Data for the task:

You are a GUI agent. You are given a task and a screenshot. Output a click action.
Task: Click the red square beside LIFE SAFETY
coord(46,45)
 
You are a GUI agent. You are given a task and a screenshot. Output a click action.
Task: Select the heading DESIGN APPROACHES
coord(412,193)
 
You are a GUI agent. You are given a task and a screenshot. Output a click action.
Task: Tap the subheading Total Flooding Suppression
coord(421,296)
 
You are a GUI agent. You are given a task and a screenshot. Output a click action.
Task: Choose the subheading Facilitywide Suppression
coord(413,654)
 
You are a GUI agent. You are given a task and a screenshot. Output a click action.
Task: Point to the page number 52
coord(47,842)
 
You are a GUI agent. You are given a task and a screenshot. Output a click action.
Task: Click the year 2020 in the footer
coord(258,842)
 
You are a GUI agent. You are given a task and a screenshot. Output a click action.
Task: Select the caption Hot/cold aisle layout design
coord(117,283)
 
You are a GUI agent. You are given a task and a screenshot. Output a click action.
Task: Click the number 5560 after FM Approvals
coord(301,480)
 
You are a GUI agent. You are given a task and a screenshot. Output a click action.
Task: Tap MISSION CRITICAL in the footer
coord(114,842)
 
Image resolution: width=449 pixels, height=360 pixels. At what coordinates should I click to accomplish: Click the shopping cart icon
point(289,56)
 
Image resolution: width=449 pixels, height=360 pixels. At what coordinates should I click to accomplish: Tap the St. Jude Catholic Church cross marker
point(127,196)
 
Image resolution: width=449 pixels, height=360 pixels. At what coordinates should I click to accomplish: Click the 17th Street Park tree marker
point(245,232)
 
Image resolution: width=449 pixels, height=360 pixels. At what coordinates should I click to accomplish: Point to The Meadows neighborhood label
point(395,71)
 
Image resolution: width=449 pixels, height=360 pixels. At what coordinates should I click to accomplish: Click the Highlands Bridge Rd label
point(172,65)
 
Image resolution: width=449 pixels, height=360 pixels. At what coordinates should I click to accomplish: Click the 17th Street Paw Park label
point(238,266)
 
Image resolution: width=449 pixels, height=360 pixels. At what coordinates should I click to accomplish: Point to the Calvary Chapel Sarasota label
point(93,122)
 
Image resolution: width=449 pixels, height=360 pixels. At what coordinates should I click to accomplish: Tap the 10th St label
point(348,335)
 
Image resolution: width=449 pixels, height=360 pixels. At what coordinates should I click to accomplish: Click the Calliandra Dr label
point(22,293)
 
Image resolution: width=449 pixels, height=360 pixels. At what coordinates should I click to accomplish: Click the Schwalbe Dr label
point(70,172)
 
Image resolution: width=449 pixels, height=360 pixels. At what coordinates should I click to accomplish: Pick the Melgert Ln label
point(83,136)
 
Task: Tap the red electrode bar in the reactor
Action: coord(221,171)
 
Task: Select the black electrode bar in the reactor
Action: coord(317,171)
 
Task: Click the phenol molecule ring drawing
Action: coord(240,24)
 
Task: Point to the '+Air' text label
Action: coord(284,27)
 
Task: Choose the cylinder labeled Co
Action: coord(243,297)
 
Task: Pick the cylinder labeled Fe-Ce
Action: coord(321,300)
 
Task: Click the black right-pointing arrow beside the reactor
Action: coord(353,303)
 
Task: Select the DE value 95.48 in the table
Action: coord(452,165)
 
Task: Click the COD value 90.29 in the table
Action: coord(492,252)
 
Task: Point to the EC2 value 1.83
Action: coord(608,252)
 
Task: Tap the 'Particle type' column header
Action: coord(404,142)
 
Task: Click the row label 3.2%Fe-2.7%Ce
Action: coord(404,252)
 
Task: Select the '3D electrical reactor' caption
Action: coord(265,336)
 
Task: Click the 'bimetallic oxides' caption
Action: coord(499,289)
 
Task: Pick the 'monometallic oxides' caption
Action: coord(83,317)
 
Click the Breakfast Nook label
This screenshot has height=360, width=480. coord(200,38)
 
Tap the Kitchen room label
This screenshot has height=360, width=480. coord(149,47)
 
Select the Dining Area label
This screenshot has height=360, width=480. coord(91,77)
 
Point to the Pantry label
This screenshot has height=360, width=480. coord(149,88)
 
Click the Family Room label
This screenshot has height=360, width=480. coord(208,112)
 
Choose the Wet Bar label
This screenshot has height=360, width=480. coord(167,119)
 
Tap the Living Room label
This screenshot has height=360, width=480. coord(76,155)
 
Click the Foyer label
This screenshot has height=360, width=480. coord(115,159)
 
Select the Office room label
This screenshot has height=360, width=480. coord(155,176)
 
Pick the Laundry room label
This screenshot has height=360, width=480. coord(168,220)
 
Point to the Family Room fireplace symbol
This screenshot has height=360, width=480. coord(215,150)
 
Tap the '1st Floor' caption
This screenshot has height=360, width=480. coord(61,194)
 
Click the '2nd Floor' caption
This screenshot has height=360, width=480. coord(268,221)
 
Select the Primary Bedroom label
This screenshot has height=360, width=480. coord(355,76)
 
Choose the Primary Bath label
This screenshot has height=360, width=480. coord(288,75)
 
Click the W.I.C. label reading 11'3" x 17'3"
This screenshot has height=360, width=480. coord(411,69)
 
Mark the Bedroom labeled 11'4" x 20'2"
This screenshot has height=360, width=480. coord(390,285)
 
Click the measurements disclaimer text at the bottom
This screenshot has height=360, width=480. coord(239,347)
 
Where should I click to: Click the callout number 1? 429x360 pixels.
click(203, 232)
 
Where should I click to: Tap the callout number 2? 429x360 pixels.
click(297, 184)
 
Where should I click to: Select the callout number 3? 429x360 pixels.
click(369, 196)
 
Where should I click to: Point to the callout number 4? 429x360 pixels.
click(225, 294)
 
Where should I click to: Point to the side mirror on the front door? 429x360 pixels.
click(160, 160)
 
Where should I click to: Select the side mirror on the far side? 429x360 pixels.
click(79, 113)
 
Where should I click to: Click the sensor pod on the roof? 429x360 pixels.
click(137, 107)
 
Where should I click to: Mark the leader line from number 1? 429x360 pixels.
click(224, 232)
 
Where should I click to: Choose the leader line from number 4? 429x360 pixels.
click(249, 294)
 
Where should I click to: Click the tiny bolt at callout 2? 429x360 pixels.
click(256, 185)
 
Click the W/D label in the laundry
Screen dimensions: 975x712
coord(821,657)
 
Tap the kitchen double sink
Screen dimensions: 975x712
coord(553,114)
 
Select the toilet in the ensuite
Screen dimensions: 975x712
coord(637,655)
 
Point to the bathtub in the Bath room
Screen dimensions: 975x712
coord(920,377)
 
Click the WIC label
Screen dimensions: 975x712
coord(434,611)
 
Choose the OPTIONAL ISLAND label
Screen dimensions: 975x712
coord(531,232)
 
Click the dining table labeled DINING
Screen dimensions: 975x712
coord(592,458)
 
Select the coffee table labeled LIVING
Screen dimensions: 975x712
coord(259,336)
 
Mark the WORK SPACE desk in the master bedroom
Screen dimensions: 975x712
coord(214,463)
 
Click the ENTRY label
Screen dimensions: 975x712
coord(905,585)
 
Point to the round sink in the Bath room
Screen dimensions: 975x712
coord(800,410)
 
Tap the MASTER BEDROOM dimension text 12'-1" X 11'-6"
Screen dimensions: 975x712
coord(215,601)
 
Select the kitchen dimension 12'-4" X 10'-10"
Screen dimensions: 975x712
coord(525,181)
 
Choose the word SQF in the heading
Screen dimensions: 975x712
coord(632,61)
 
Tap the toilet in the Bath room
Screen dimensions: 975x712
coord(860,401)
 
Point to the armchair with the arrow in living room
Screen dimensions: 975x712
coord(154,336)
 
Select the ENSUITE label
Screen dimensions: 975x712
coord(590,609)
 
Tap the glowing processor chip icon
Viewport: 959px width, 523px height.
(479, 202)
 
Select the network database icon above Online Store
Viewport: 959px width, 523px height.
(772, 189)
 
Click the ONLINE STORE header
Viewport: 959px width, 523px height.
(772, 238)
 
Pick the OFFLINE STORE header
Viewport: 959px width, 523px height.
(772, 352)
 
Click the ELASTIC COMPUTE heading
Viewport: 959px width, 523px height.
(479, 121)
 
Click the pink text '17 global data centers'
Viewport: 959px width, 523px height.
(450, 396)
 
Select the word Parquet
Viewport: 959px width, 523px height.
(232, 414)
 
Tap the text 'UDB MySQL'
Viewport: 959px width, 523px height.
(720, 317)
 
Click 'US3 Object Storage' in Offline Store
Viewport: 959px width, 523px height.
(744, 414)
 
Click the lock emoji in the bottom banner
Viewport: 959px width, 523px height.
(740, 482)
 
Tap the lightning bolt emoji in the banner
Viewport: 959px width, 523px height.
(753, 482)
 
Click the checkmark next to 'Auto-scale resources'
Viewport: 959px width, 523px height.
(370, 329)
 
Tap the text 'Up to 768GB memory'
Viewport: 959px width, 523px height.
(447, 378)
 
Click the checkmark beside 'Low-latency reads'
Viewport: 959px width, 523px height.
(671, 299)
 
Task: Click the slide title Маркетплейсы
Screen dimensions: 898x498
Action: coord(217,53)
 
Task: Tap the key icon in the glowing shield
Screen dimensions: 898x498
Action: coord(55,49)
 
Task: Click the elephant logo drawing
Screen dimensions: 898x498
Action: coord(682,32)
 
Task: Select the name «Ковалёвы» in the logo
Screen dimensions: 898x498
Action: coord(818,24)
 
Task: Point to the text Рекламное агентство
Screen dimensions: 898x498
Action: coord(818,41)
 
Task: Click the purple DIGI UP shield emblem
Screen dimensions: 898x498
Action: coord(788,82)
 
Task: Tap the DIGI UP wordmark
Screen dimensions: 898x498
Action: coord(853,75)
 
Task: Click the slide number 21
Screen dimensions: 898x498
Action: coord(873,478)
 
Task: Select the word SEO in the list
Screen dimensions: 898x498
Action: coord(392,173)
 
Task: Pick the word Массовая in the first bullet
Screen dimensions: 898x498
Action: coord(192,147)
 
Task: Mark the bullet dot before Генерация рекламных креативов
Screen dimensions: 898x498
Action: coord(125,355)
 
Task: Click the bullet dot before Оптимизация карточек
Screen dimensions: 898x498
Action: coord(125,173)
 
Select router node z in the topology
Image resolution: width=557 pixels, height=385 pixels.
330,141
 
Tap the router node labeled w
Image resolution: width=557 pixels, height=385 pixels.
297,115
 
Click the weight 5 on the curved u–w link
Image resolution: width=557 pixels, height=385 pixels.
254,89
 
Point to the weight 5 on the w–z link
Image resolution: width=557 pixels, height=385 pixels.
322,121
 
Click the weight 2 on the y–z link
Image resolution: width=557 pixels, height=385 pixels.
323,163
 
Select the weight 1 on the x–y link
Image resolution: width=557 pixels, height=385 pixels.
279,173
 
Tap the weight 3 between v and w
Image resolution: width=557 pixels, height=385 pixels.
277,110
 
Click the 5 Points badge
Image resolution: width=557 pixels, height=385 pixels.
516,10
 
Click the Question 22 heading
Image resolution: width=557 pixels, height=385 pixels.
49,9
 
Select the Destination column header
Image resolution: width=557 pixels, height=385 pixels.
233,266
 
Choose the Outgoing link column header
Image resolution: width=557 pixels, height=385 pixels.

Exercise requirements: Rewrite the listing between the lines holding "Click the Foyer label" and "This screenshot has height=360, width=480. coord(288,75)", inclusive, with every line kept and 68 added to each number in the answer coordinates.

Solved problem:
Click the Foyer label
This screenshot has height=360, width=480. coord(183,227)
 
Select the Office room label
This screenshot has height=360, width=480. coord(223,244)
 
Pick the Laundry room label
This screenshot has height=360, width=480. coord(236,288)
 
Point to the Family Room fireplace symbol
This screenshot has height=360, width=480. coord(283,218)
 
Tap the '1st Floor' caption
This screenshot has height=360, width=480. coord(129,262)
 
Click the '2nd Floor' caption
This screenshot has height=360, width=480. coord(336,289)
 
Select the Primary Bedroom label
This screenshot has height=360, width=480. coord(423,144)
 
Choose the Primary Bath label
This screenshot has height=360, width=480. coord(356,143)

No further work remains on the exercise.